╭──

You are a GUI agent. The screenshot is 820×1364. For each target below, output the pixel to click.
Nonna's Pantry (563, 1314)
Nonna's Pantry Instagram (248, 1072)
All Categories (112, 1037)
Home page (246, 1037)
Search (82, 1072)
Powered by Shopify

╰──
╭──

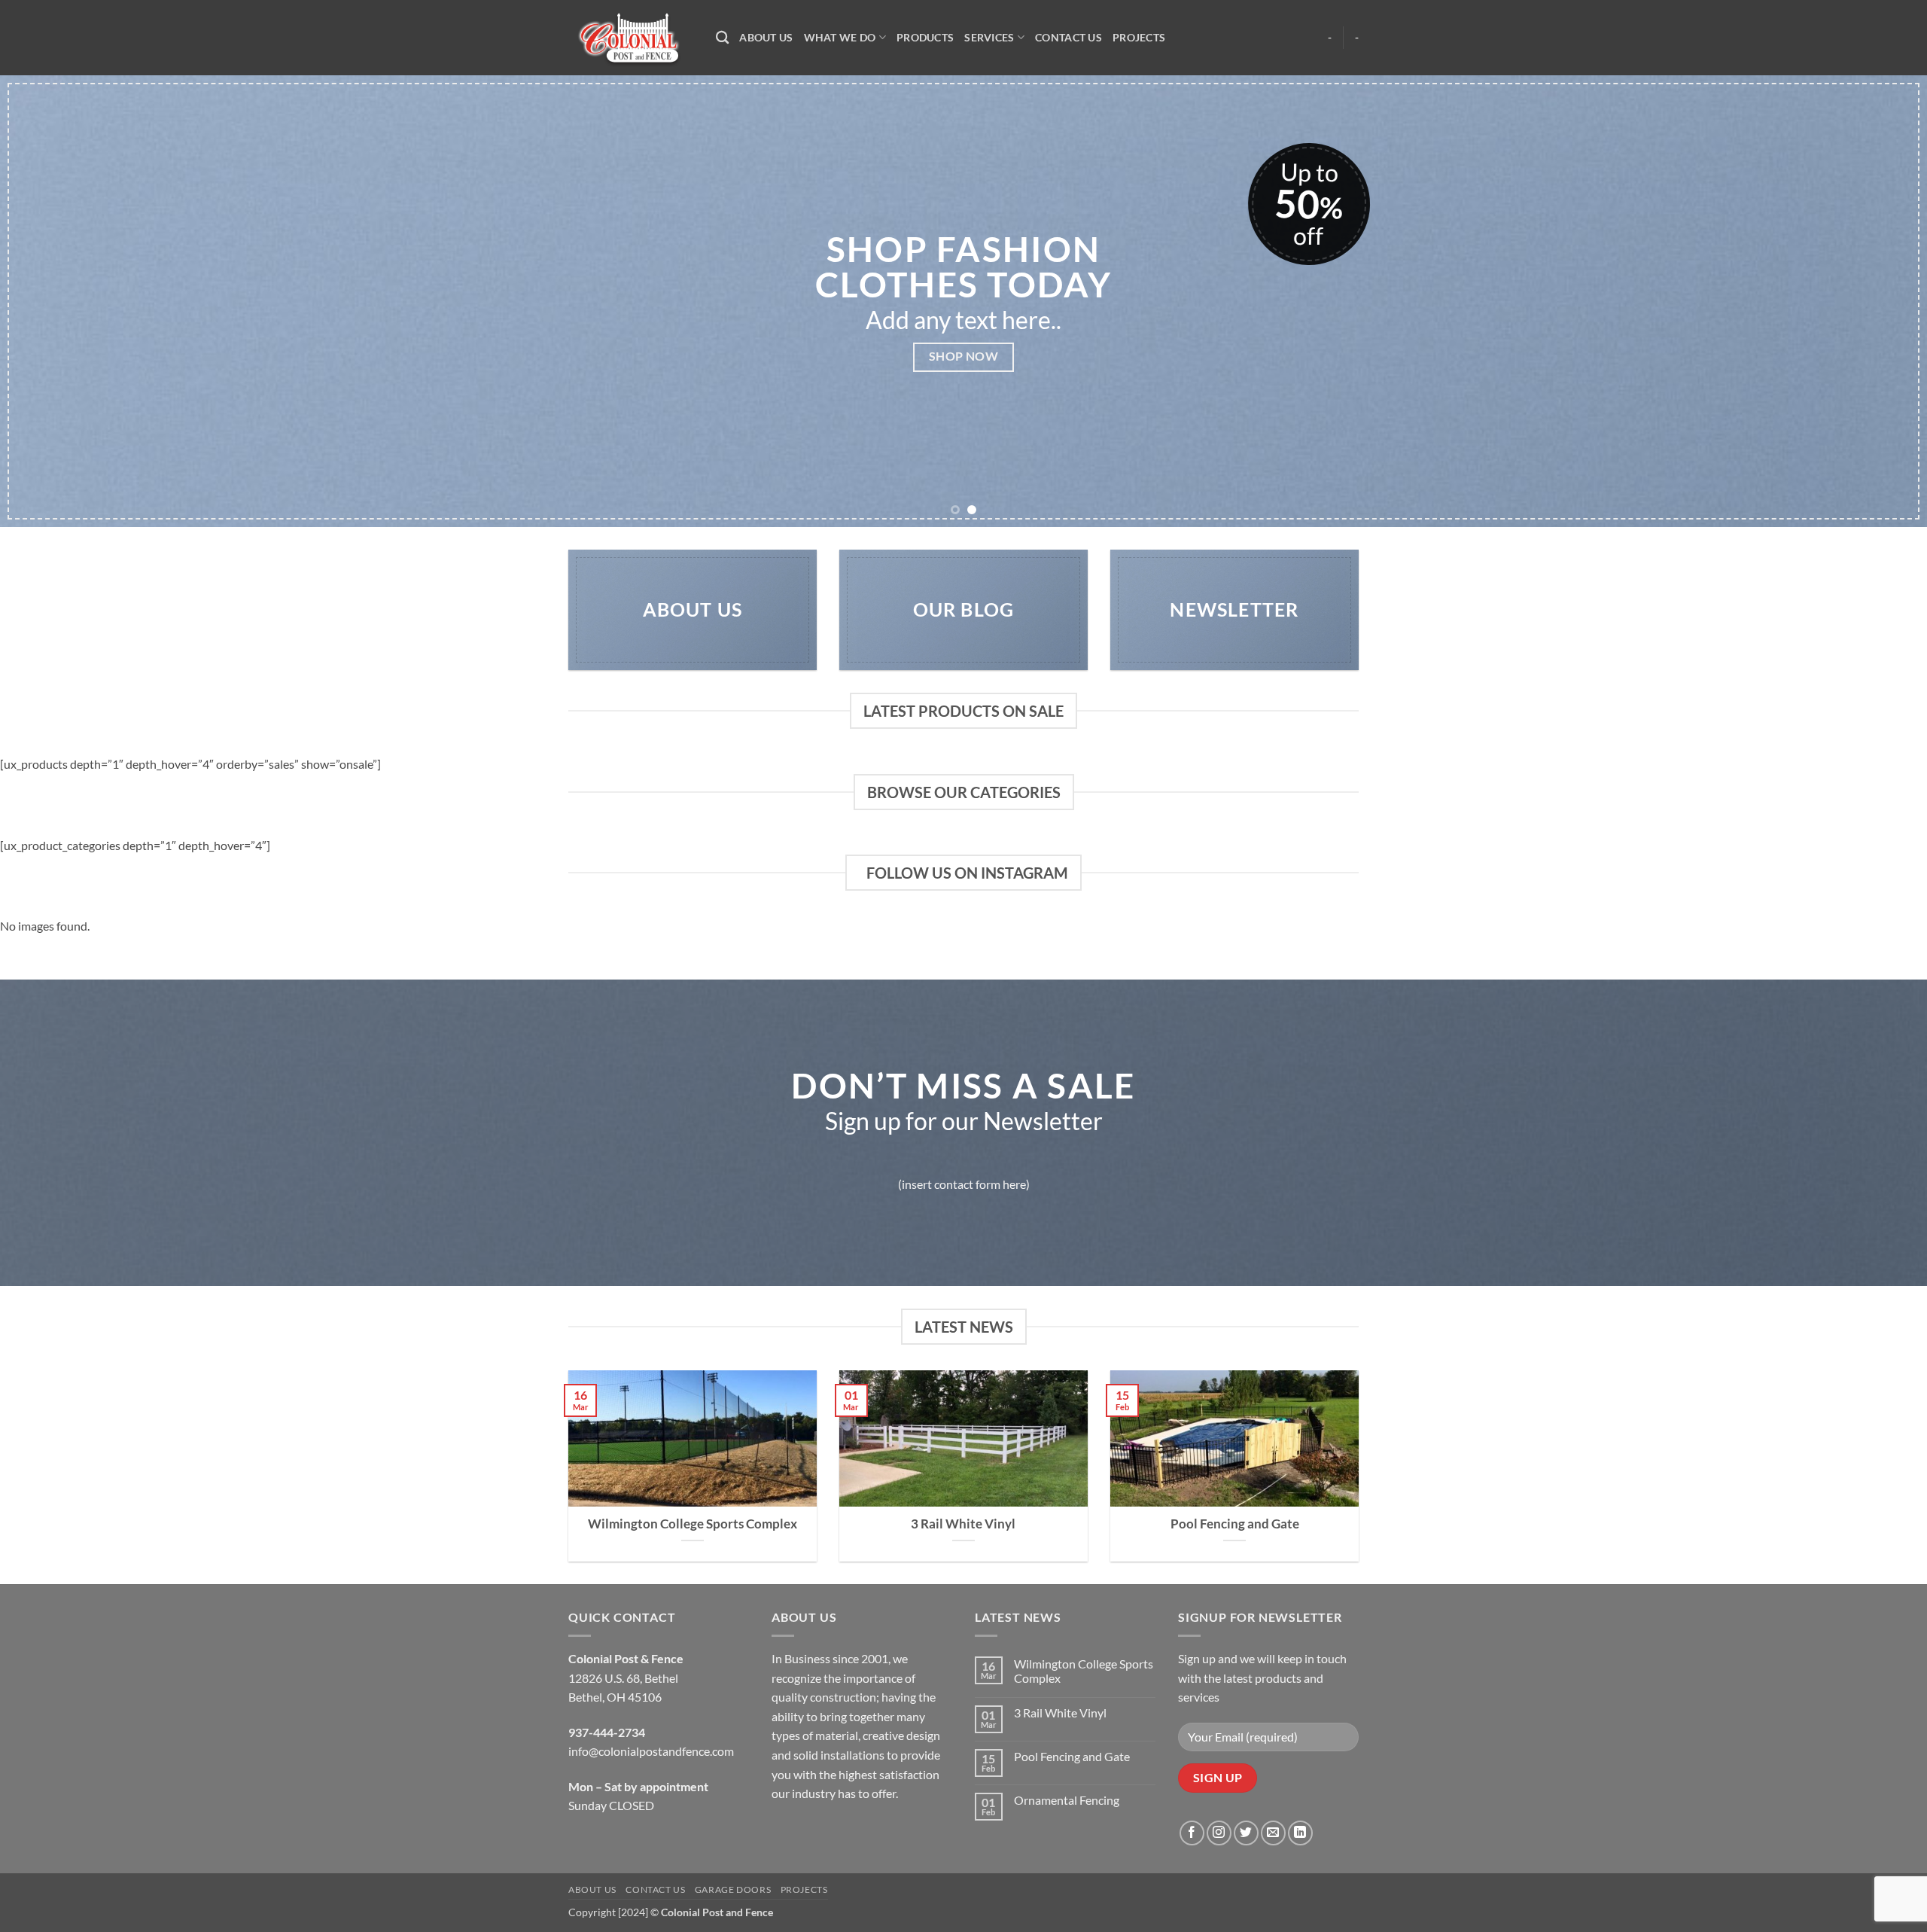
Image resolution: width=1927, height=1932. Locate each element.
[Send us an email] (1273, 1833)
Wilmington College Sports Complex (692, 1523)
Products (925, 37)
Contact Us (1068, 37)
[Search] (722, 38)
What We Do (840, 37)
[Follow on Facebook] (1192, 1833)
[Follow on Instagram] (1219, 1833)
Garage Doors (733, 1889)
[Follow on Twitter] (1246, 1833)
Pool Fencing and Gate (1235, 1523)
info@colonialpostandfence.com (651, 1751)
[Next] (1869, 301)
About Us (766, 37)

╰──

BRIEF>
Only the lines above starting with the one with "Pool Fencing and Gate (1235, 1523)" and going through the one with "About Us (766, 37)" are to be copied, word for word and with both ends kept.

ANSWER TO THIS PROBLEM>
Pool Fencing and Gate (1235, 1523)
info@colonialpostandfence.com (651, 1751)
[Next] (1869, 301)
About Us (766, 37)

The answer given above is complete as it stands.